New Era's HRD on flexible HR

A key component of maintaining competitive advantage is creating a high performance culture, so why wouldn’t you invest in activities that support it?
Josh Bersin talks about the single biggest driver of business impact being ‘the strength of an organisation's learning culture’. Many of the People teams Careercake works with live and breathe this (and it’s awesome to see).
They get the importance of developing a learning culture that not only engages their people to feel seen, heard and valued but they can identify the opportunities that result from the multi-generational gap to create personalised experiences which leads to high performance.
Sounds good, right? Here are some examples in action where teams deliver great results when creating high performance learning cultures:
1) Run employee engagement projects in sprints to get insights for long term planning.
It is crucial for you to understand the business’s strategy and test different learning solutions to get what has the potential to work best for your people.
Let’s say you wish to learn what learning culture and tools are right for your people. Some of the most effective People leads we know are comfortable asking a provider to run a pilot of their content or technology to understand how it can fit within the overall proposition offered to employees.
They’re at ease running short sprints, know what short term behaviours to look out for and aren’t afraid to go against the ‘it’s what we’ve always done attitude’.
2) Get the importance of soft skills (and act upon it)
How many times do you hear of soft skills training being pushed down the priority list in favour of “tangible” training?

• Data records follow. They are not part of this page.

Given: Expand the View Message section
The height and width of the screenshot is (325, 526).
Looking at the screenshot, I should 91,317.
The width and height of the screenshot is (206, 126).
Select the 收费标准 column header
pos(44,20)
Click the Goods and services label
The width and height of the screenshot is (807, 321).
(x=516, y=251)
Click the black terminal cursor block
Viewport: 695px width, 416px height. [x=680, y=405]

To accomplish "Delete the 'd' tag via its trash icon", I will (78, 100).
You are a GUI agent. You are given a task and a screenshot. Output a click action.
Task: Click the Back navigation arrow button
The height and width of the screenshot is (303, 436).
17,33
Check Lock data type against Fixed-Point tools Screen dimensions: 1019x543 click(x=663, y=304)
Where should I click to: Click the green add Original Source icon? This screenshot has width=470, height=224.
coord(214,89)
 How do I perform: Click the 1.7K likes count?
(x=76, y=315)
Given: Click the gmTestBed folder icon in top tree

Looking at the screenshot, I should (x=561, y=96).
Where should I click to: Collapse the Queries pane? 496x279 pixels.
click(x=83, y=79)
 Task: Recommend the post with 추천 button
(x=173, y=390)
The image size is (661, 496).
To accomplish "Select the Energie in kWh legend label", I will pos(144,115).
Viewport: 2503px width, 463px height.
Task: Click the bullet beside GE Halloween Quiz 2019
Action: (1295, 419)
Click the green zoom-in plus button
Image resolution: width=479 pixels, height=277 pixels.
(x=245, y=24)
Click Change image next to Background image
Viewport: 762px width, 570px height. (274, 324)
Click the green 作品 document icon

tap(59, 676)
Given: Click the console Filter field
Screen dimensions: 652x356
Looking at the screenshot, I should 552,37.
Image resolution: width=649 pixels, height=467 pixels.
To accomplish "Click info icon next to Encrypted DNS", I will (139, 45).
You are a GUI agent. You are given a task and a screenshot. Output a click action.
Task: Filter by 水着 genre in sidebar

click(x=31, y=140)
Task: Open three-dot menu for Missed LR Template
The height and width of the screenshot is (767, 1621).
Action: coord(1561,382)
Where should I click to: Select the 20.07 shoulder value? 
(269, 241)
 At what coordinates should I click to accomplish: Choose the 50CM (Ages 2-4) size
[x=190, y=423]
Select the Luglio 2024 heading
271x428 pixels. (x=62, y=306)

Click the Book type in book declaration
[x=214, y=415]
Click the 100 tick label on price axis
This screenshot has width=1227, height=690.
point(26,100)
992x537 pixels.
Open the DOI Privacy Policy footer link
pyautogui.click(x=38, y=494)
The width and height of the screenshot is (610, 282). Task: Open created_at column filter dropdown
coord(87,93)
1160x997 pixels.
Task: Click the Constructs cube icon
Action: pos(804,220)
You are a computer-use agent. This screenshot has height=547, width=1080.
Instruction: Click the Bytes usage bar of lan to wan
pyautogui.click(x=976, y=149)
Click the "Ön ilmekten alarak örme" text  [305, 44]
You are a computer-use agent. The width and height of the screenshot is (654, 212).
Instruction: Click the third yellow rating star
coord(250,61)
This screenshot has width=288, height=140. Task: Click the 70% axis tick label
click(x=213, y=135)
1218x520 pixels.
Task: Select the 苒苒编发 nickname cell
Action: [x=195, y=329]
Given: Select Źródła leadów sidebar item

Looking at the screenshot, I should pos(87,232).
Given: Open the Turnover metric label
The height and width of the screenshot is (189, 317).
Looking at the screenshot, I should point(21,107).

You get that soft skills play an important part in confidence and performance levels. Dig a little deeper and you’ll see that this lack in investment in soft skill development can often be the underlying issue of why there’s inter-team conflict.
It’s those businesses who recognise that this and act on it that create the right performance environment for staff.
For example, we talk with employees who tell us challenges they face at work. It is not uncommon to hear when someone wants to criticise a boss but they are afraid. Or what about the team mate who won’t conduct a call in a open plan office because they’re worried about looking stupid?
Why wouldn’t you invest it soft skills which would help your employees to make an impact sooner?
3) Check in with employees at different stages of the employee lifecycle stage to anticipate future challenges
Survey people, collate results from performance reviews and create spaces that people feel confident to share real feedback.
We find that learning cultures who do so and align against the employee lifecycle are able to demonstrate what GOOD looks like which means career paths are clear and impact is made sooner.
Even better, these teams check in every few months - rather than waiting a year - to act on the feedback. By being accountable and committing to regular feedback shows the rest of the business just how important learning is.